ごめんとも言わずに突っ立っている俺に、峰山は
「でも、本当に良かった。あの低劣な軟式野球部にはもったいなさ過ぎる唯一のプレーヤーにケガさせたとあれば、残りの八人から刺されてしまうだろうからね」
悪かったな。低劣で。
俺はその「グダグダ軟式野球部」の部員ですよ、どーせ。
それにひとつだけ言っとくが、今は十人いる。
四月に一人、血迷った新入生が入部してきたのだ。ついでにマネージャーだっている。……まあ、どちらかといえばマネージャーの方が血迷っているが。
それはともかく。
軟式野球部経由で俺のことを知っていたらしい。
やや納得した俺は
「す、すまん! 以後気をつけよう。――じゃ、急ぐから! 苦情があるなら後で!」
さっさと行こうとした。遅刻寸前だから、金持ちのお喋りに付き合っているヒマはない。
すると!
「待ってくれ! この車に乗って一緒に行こう! ここで会ったのも、何かの縁だし」
金持ちはすぐそれだ。
いかにも「自分は誰とでも友人になりたいんだ!」みたいな発言しやがる。金の力で友達できりゃ苦労しねェよ。他人を見下してるってホンネが見え見えだぜ? ――と言いつつ、乗る! 乗ります!
まともに走ったら汗だくになってしまうし。
立っている者は金持ちでも使うのが俺の主義だ。
「んじゃ、遠慮なく!」
カネの亡者とでも守銭奴とでも、なんとでも言うがいい。
遅刻するワケにはいかんのだ。
「ああ、乗ってくれよ。どうぞどうぞ。もう一人乗っているから、ちょっと狭くて申し訳ないけど」
「構わん。助かった」
後部座席のドアを開けて堂々と乗り込んだ俺。
さすがは金持ちの車。後部座席が広い。うちの親父のボロ軽とは比較の対象にもならない。

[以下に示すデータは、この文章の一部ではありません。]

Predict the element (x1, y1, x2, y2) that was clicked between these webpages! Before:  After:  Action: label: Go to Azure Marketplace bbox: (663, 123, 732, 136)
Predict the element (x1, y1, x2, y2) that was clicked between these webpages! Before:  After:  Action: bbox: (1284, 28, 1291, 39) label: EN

峰山の隣、というか膝の上には、その「もう一人」がいた。
そいつを一目見た瞬間、俺は固まった。
えらい美人。
ふっさふさのロングヘアに、ぱっちりとした瞳、整った顔立ち。首以下ほっそりとしていながらも胸がセクシーボンバー。そこだけを派手な模様のスカーフ布地で覆っている。
だが、俺がビビったのはそれが理由じゃない。
セクシーというだけならナーちゃんや葵さんで十分な免疫がついている。
っていうか、カノジョは――
「彼女、フィルーシャっていうんだ。俺はフィルって呼んでいるけどね。仲良くしてやってくれ」
よろしく、というようにフィルは俺に向かってウインクした。
ウインクしつつ足先が跳ねて「ぴちっ」と音を立てた。
いや、そこには足なんかありゃしない。きゅっとくびれた腰より下はワインレッドにキラキラと輝くウロコで覆われていて、つま先のあたりが半透明で大きなヒレ。
そう。
カノジョ、フィルは……人魚だった。